Mold Infection: Understandably, newly diagnosed mold toxic patients have many questions. A common question is, “Am I infected with mold?” Doctors who treat mold debate the answer to this question. While they argue, I take the clinical stand that only a few mold toxic patients have mold living in their sinuses or lungs. In these cases, the mold may be producing the harmful biotoxins that are making them sick from the inside. Toenail or skin fungi may cause local symptoms, but do not produce toxins that could trigger CIRS. However, the vast majority do not have mold growing inside them. The mold toxins are coming from outside their bodies.
Mold Allergy: In contrast to mold infections, mold allergies annoy a much larger percentage of the otherwise healthy population. Many sniffle, sneeze, snot, and wheeze when the mold spore count rises during hot and humid months. This is a true allergy issue that can be measured as a rise in the IgE antibodies or eosinophils in the affected individual. These antibodies against the mold spore proteins trigger histamine release. This histamine release then produces allergic symptoms manifesting wherever that histamine happens to be released (sinuses, lungs, skin, or GI tract) These allergies rarely threaten life but may cause significant annoyance in daily functioning. Mold biotoxins do not play a direct role in this process.
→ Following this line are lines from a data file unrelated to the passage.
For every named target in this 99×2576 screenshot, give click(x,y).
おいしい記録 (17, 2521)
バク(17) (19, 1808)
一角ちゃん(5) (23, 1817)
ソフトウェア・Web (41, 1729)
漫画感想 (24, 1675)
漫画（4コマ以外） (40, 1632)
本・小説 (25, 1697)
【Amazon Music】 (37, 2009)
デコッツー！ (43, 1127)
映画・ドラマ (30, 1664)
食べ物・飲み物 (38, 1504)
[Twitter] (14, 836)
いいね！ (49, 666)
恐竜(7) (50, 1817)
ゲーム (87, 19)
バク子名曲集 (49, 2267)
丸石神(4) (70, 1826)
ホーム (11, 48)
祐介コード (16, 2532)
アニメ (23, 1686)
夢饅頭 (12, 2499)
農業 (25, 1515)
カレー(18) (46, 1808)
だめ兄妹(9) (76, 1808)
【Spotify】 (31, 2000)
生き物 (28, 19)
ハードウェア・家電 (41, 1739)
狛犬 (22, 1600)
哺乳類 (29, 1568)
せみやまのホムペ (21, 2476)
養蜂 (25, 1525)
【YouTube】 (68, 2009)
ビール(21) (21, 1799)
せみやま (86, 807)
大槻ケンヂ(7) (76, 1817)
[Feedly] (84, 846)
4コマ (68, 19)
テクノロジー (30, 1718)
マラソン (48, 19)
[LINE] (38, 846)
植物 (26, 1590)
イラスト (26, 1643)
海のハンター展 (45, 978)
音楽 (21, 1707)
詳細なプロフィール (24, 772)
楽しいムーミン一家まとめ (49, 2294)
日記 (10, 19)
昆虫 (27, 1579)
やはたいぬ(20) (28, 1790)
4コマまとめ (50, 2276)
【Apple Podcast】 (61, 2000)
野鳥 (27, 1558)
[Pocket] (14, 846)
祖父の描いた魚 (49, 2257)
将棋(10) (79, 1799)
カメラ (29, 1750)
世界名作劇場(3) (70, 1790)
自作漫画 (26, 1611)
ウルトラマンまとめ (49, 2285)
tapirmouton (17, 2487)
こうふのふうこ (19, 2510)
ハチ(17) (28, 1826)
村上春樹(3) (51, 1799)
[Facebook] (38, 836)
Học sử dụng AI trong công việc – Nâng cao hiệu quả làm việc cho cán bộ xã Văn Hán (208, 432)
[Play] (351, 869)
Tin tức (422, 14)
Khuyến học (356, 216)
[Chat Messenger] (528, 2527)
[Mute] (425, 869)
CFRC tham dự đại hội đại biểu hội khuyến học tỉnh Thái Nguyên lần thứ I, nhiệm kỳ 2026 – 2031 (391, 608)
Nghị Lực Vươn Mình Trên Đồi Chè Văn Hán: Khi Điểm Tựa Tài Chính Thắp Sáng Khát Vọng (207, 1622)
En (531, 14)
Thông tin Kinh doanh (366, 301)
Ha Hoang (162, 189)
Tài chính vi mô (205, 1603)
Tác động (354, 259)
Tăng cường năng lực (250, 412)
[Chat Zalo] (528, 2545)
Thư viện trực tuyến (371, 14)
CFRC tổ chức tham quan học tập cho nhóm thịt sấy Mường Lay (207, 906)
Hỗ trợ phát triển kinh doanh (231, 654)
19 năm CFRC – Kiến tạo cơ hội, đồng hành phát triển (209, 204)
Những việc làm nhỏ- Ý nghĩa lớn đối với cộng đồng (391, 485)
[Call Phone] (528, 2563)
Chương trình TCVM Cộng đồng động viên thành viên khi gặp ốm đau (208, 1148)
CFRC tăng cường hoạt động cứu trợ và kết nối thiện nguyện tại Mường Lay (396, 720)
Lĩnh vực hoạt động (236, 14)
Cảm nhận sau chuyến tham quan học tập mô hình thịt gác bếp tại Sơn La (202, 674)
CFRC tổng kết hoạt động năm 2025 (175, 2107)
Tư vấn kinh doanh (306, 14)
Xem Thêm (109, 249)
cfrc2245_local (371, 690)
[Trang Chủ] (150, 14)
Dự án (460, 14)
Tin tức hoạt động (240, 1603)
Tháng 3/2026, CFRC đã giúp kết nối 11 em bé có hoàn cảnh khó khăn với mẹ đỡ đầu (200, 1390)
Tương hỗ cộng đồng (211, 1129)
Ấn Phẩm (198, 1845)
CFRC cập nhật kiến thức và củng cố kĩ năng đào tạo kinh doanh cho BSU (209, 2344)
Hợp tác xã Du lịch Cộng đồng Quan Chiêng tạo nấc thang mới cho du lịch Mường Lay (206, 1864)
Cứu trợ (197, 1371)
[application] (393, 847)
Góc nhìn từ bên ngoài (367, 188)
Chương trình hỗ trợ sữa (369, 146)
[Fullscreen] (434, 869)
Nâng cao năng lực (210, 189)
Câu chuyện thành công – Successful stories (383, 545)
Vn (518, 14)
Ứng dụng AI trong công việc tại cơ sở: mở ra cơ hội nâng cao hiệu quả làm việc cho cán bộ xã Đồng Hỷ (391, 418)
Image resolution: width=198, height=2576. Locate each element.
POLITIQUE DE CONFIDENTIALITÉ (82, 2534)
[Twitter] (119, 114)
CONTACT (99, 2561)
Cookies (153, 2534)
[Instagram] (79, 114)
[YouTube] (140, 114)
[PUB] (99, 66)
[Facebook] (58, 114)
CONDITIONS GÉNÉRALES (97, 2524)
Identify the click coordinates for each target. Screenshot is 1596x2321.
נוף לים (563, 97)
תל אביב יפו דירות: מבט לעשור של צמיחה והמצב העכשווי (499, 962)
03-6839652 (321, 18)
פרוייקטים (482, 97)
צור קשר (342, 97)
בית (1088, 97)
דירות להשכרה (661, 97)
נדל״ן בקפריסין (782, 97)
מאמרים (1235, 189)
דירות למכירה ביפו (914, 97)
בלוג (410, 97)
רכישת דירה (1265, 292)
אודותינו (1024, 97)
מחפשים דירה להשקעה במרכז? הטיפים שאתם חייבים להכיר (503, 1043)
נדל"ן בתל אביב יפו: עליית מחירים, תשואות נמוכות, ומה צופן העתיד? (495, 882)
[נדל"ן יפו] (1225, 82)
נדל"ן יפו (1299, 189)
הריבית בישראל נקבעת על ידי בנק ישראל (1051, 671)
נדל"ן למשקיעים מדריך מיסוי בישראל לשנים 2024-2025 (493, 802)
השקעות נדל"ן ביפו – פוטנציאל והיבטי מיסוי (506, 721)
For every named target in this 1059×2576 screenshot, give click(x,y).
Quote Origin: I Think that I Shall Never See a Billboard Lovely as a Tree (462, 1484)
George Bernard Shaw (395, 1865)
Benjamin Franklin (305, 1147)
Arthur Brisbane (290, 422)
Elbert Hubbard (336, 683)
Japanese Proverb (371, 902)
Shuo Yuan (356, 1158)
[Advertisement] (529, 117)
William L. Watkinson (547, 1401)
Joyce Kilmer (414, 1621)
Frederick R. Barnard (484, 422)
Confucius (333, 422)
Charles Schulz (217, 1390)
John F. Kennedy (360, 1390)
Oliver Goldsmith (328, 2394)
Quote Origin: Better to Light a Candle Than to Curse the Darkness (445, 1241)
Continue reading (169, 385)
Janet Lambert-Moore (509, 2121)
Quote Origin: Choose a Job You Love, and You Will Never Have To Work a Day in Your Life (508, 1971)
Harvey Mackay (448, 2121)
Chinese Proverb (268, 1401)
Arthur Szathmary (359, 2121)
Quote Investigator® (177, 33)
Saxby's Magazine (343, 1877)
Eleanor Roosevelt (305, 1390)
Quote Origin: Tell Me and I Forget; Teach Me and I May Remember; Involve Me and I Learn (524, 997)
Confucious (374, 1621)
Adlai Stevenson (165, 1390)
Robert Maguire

Mold Toxicity (our primary focus here): Less recognized by the general medical establishment, mold toxicity results from exposure to aerosolized mold toxins inhaled by genetically susceptible individuals. Some call this mold poisoning, but toxicity is a better term. We all know the stories of the 99-year-old chain smoking couch potato who outlived their tobacco eschewing athlete friend. Likewise, some individuals can remain in a high mold biotoxin environment without any harmful effects. It is not so for the mold toxic patient. Unable to clear mold toxins from their body or having intense responses to the biotoxin, these individuals suffer the previously described multi-symptom, multi-system chronic inflammatory response syndrome. They may never mount an allergic response to mold and mold organisms may never enter their bodies, but they suffer from mold’s presence in their surrounding environment.